Keller was acting like a pod person had stolen his body. Shane ignored me. Sage was still worried I wouldn’t pick her up from school. I wasn’t sure that Gavin was talking as much as he should be.
And I was pregnant and too sick to even make it to the toilet to vomit.
It was too much. I felt like I was slowly unraveling.
I took a deep breath as I heard Shane talking to the boys in the kitchen and pulled one of the hand towels off the rack to dry my face.
Nothing would get done if I hid in the bathroom, and I had no idea why Shane was even home. I needed to get myself together.
I walked back into the kitchen to find Gavin and Gunner just finishing up little cups of yogurt and Shane pouring himself a cup of coffee. Damn, that coffee smelled good.
“Sent Keller to his room,” Shane told me softly, handing me the cup of coffee he’d just poured. “You wanna explain what that was about?”
“Pancakes,” I replied bitterly, pulling a package of wipes off the counter so I could start cleaning the boys’ hands and faces.
“I didn’t mean—”
“You can’t do that stuff, Shane,” I cut in as I helped Gavin out of his seat. “That’s why Keller acts like that. I mean, we all know you’re the boss, okay? We all know. But every time you bitch at me because one of the kids is throwing a fit, they think they don’t have to listen to me.”
“I don’t—”
“You do.” I picked Gunner up out of his high chair, and he snuggled his face into my neck, obviously still a little overwhelmed from all the noise.
“I’m their dad. They should come to me.”
“I’m not saying they shouldn’t—” Dammit, my eyes started filling with tears again, and I cursed the stupid pregnancy hormones racing through my body. “I’m saying that you keep undermining me, and now Keller thinks he can boss me around like I work for him or something.”
Gunner wiggled to get down, and I set him on the ground so he could crawl into the living room where Gavin had turned on some cartoons.
“You treat me like shit, Shane.”
“No I don’t! I barely fucking see you.”
“Exactly! You barely say a word to me unless you’re asking me to do something, and anytime I’m disciplining the kids you step in—”
“They’re not yours to discipline,” he stated flatly, making me suck in a sharp breath.
“You’re right. I absolutely had no right to send Keller to his room for being a demanding little brat.”
“Don’t call him a brat.”
“If it looks like a brat, and talks like a brat, it’s usually a brat.”
“You couldn’t just make him some fucking pancakes?”
“Are you shitting me right now?” I hissed, stepping forward. “I don’t mind making Keller pancakes! If he’d asked, I probably would have said, Sure, baby, you want some chocolate chips in those? But he didn’t ask. He demanded pancakes.”
“He’s four.”
“He’s five. And he knows better than to talk to adults like that.”
“You’re blowing this out of proportion,” he said dismissively, turning back to the coffeepot to get his own cup.
“So it’s okay for him to hit me? Is that what you’re getting at? Give him what he wants so he doesn’t throw a huge-ass tantrum?”
“I told him he shouldn’t have hit you—that’s why he’s in his room right now.”
I sat down heavily at the table and rested my tired eyes on the heels of my hands.
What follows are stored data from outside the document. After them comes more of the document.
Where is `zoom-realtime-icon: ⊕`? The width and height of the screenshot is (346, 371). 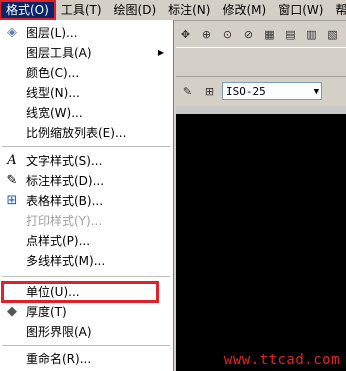
zoom-realtime-icon: ⊕ is located at coordinates (206, 34).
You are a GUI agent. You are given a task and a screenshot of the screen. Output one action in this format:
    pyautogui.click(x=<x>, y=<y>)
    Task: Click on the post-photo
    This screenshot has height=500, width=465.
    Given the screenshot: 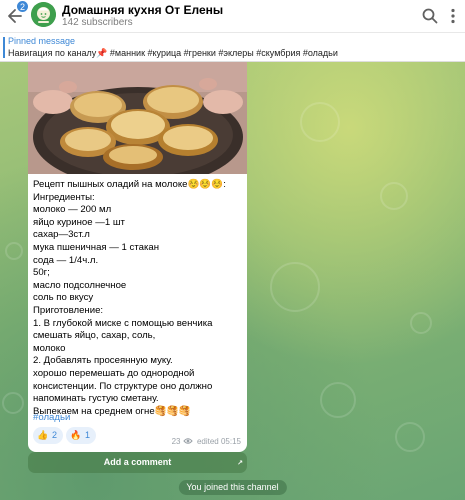 What is the action you would take?
    pyautogui.click(x=138, y=118)
    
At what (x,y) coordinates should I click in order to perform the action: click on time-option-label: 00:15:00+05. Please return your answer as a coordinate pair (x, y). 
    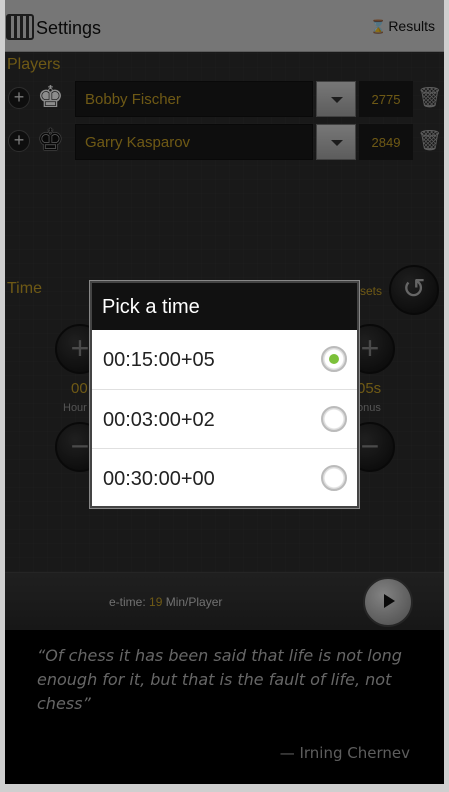
    Looking at the image, I should click on (159, 360).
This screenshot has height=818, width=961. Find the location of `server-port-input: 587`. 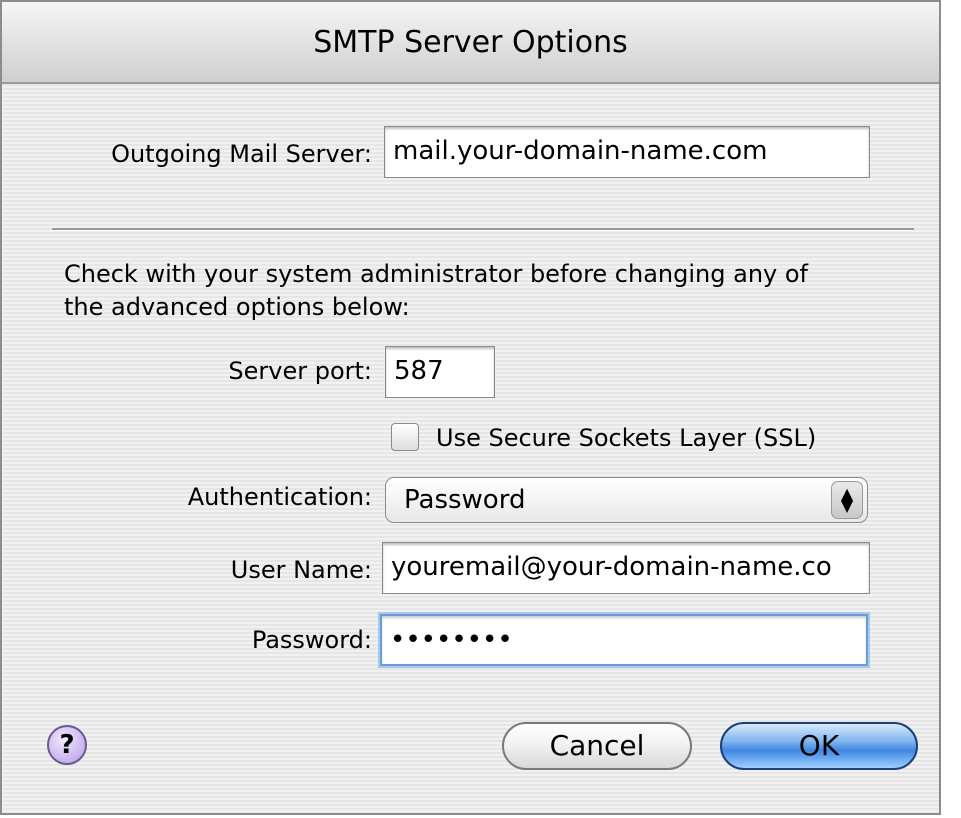

server-port-input: 587 is located at coordinates (440, 372).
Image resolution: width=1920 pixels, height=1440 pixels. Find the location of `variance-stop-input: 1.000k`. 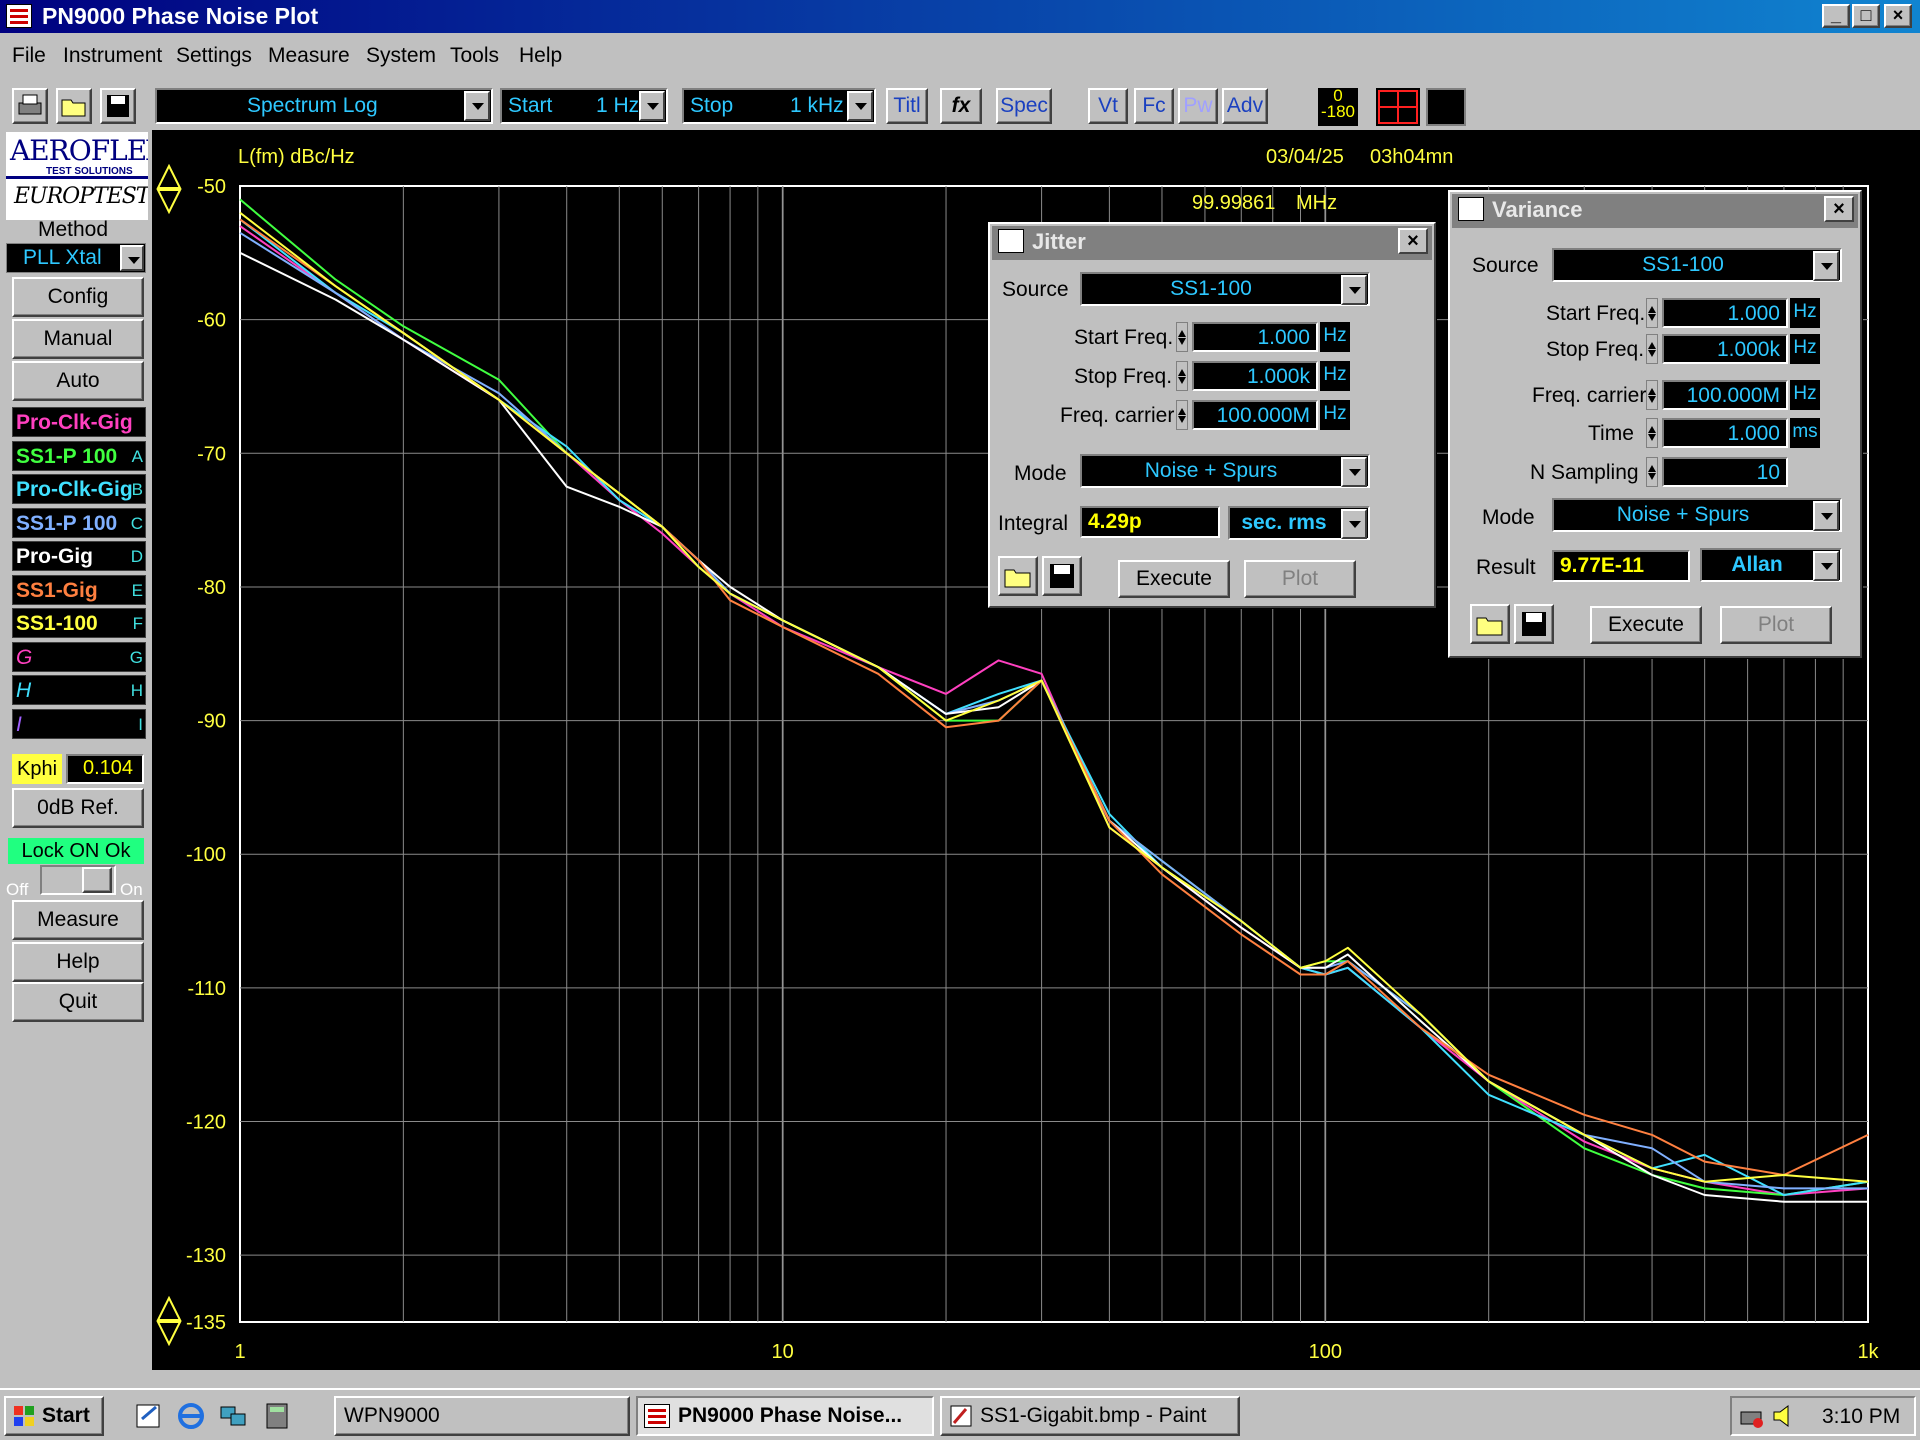

variance-stop-input: 1.000k is located at coordinates (1725, 349).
Shane wasn’t hearing me. He was so fucking wrapped up in his own importance, and he couldn’t even see where I was coming from. “What are you even doing home?”
“Got let out early since it’s Friday and there wasn’t shit to do,” he answered, coming to sit across from me at the table.
“Okay, well, I’m going to go say good-bye to Kell before I go.” I stood wearily from the table.
“We need to talk. You got a few minutes before you leave?”
“Yeah. Let me go check on Kell first,” I replied, turning toward the stairs.
I hated stairs; they seemed to mock me and my lack of energy.
When I got to Keller’s room, he was passed out across the foot of his bed. Throwing the gigantic hissy fit must have worn him out—either that or the hissy fit had been because he was so tired. God, I missed the sweet little boy who thought I was God’s gift to nephews.
“He’s asleep, exactly what I’m going to be the second I get home,” I informed Shane as I made my way back into the kitchen.
“You look like you’ve lost weight,” he said out of the blue.
“I probably have. What did you want to talk about?”
“Can you still stay with the kids while I’m on deployment?” he asked nervously.
“It’s a little late to be asking. What if I said no? You have like three weeks, Shane.”